──────── Extract provided

On Fri, 29 Jun 2012 23:46:17 +1000
Artem Bityutskiy <dedekind1@gmail.com> wrote:

> On Fri, 2012-06-29 at 16:05 +1000, Iwo Mergler wrote:
> > > > It is possible to avoid the failure by performing a large
> > > > number of filesystem operations (i.e. file system benchmark)
> > > > during the first session.
> > >
> > > Hmm, sounds strange.
> >
> > While trying to reproduce the problem, I have come across another
> > way to avoid it. If the boot scripts in the rootfs perform an
> > ubiformat, attach, mkvol & mount on an unrelated empty mtd
> > partition, the problem goes away.
> >
> > Is there any global state shared between separate UBI/UBIFS
> > partitions?
>
> No. Do you MTD partitions overlap? What is in /proc/mtd ?

root:~# cat /proc/mtd
dev:    size   erasesize  name
mtd0: 00300000 00020000 "S1S2EN"
mtd1: 00500000 00020000 "kernela"
mtd2: 02000000 00020000 "roota"
mtd3: 01000000 00020000 "ovla"
mtd4: 00500000 00020000 "kernelb"
mtd5: 02000000 00020000 "rootb"
mtd6: 01000000 00020000 "ovlb"
mtd7: 19300000 00020000 "NAND"

The partitions are passed from U-Boot on the command line.

>
> > > This means the driver is buggy: it does not support sub-pages but
> > > still reports that it does. Just fix it instead.
> >
> > I was under the impression that the subpage capability is extracted
> > from the ONFI information. So I take it there is a flag for the
> > driver to override that?
>
> I do not know your system, but if your flash chip supports subpages,
> but the ECC you use does not allow them, the driver should report that
> sub-pages are not supported..

────────────────

**What is asked**
1. List every partition name that appears in the /proc/mtd output in the UBI/MTD mailing list exchange.
2. Reproduce the UBI/MTD mailing list exchange verbatim, starting with "mtd4: 00500000 00020000" and going on through "to override that?".
3. Take the UBI/MTD mailing list exchange further, picking up right after its final sentence.

──────── Record extracts

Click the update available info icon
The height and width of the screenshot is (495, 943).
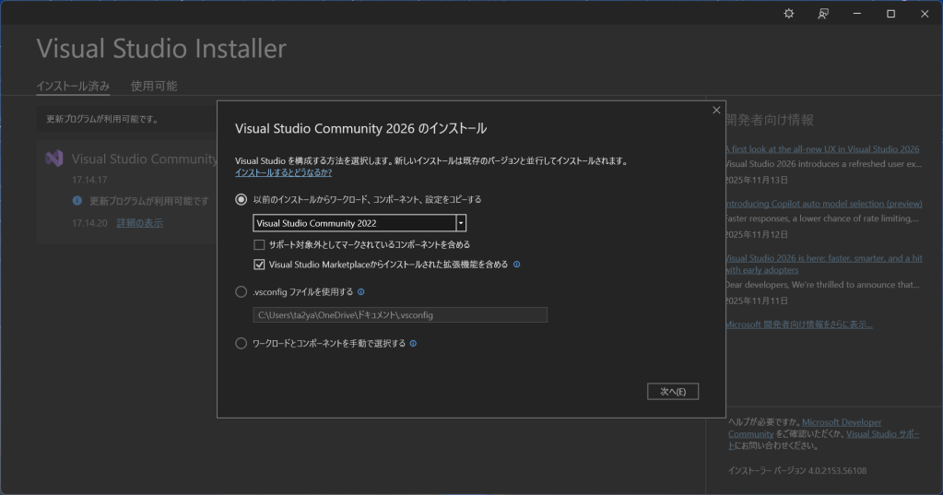coord(77,201)
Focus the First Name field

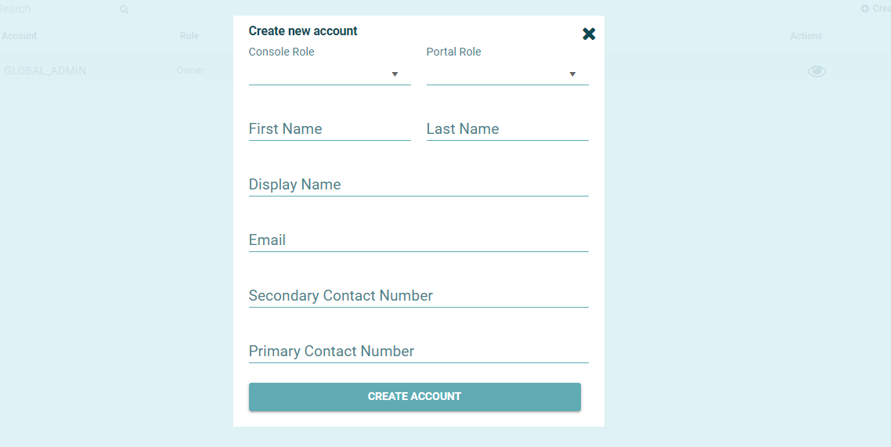coord(330,129)
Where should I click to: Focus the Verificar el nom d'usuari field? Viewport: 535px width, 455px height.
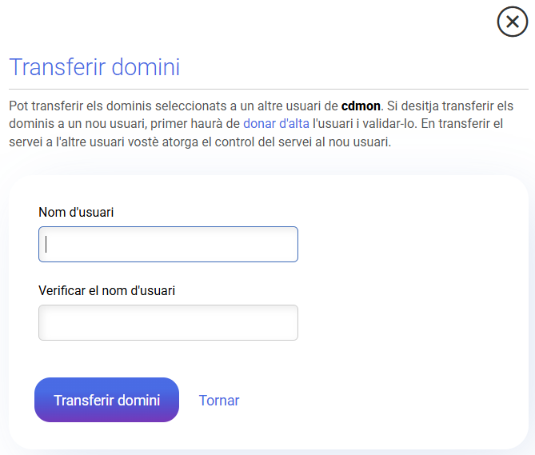(x=168, y=322)
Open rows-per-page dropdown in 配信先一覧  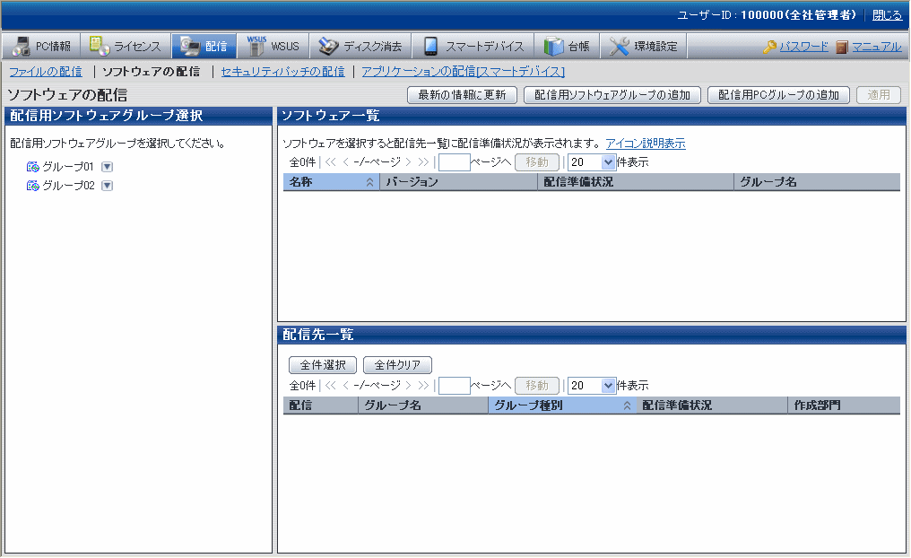608,385
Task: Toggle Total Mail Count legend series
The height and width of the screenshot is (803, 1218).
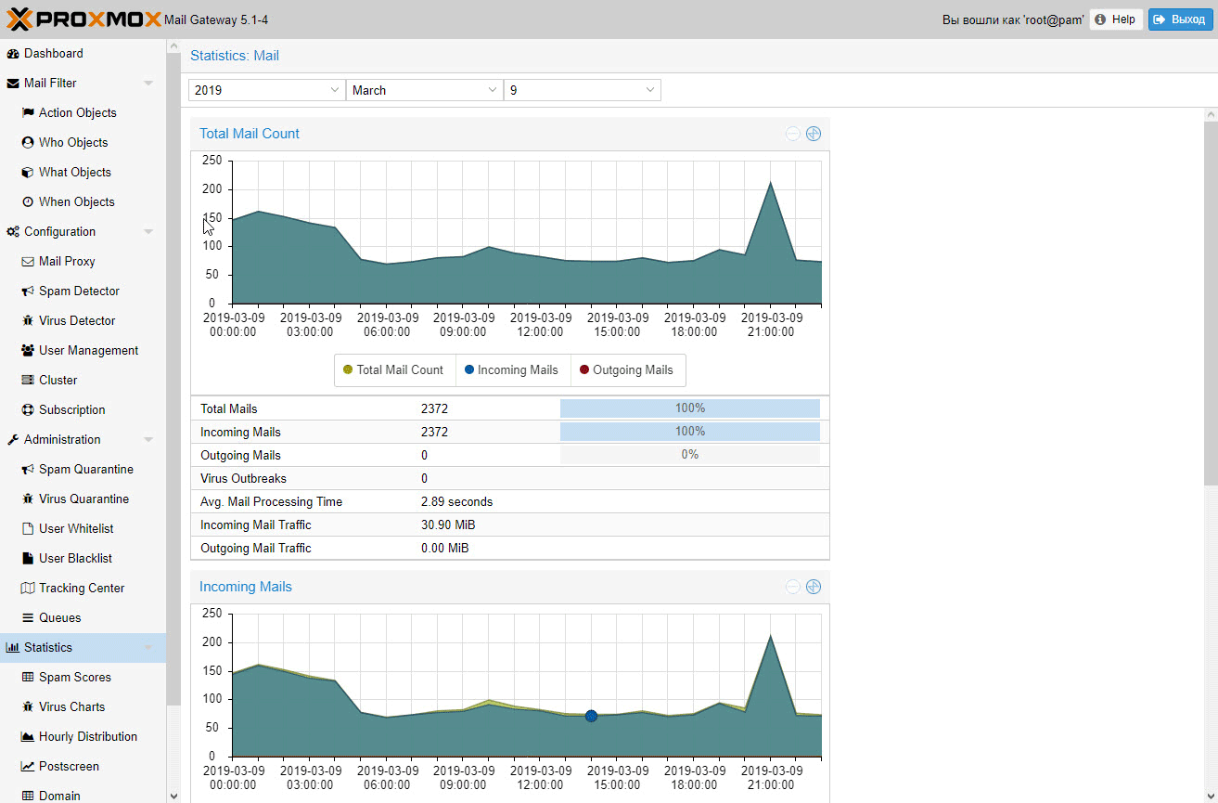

────────────────

**Answers to each task**
1. S1S2EN, kernela, roota, ovla, kernelb, rootb, ovlb, NAND

2.
mtd4: 00500000 00020000 "kernelb"
mtd5: 02000000 00020000 "rootb"
mtd6: 01000000 00020000 "ovlb"
mtd7: 19300000 00020000 "NAND"

The partitions are passed from U-Boot on the command line.

>
> > > This means the driver is buggy: it does not support sub-pages but
> > > still reports that it does. Just fix it instead.
> >
> > I was under the impression that the subpage capability is extracted
> > from the ONFI information. So I take it there is a flag for the
> > driver to override that?

3.
It's similar to a BeagleBone, but with NAND FLASH, I'm using the
omap2 ECC driver.

So, if I set NAND_NO_SUBPAGE_WRITE in chip.options, UBI will
leave the subpages alone?

>
> > > Did you try to mount an empty volume and let UBIFS auto-format
> > > it, and then reproduce the issue?
> >
> > No, UBIFS created from an empty partition work OK. In fact, doing
> > that also stops the rootfs mount failure on the second boot.
>
> Sounds like this is not UBIFS fault but rather like a side-effect of
> something strange happening elsewhere. Probably it is related to how
> you flash it.

Well, I'm just copying the UBI image into the NAND partition in U-Boot,
while skipping pages containing all 0xFF. It would also skip bad blocks,
but this NAND hasn't got any.

>
> We had the following issue in the past.
>
> 1. You have some UBI on your flash. Then you want to flash an new
> image. 2. The flasher for some reason did not erase some PEBs of the
> partition. Probably because Linux view of the partition and flashers
> did not 100% match. Anyway, on or few PEBs were not erased in the end
> of the partition. Lets call them "ghost PEBs".
> 3. We flashed new image.
> 4. UBI attached the partition, the ghost PEBs were scanned and treated
> as valid PEBs and their data appeared in one of the volumes, because
> their generation numbers were higher than in PEBs from the new image
> (the generation number is in the UBI headers). The ghost data, instead
> of valid data, was read by UBIFS. And we had strange corruptions.
>
> We introduced so-called "image sequence number" to catch such issues.
> It is stored in the EC header. All EC headers on the MTD device have
> to have the same. Every time we generate an image - we pick random
> one. So if there are ghost PEBs, we notice this because they have a
> different image sequence number.
>
> See 'image_seq' in drivers/mtd/ubi/ubi-media.h.
>
> Can this problem affect you as well?

The image is re-created with ubinize on every build. It could affect
me, if I was re-flashing the same image a second time - the sequence
numbers would match then.

But the problem happens with a freshly generated image as well.

>
> If you use 'ubiformat' for flashing your images, it will generate a
> random image sequence number every time it flashes. So it won't use
> the one in the image.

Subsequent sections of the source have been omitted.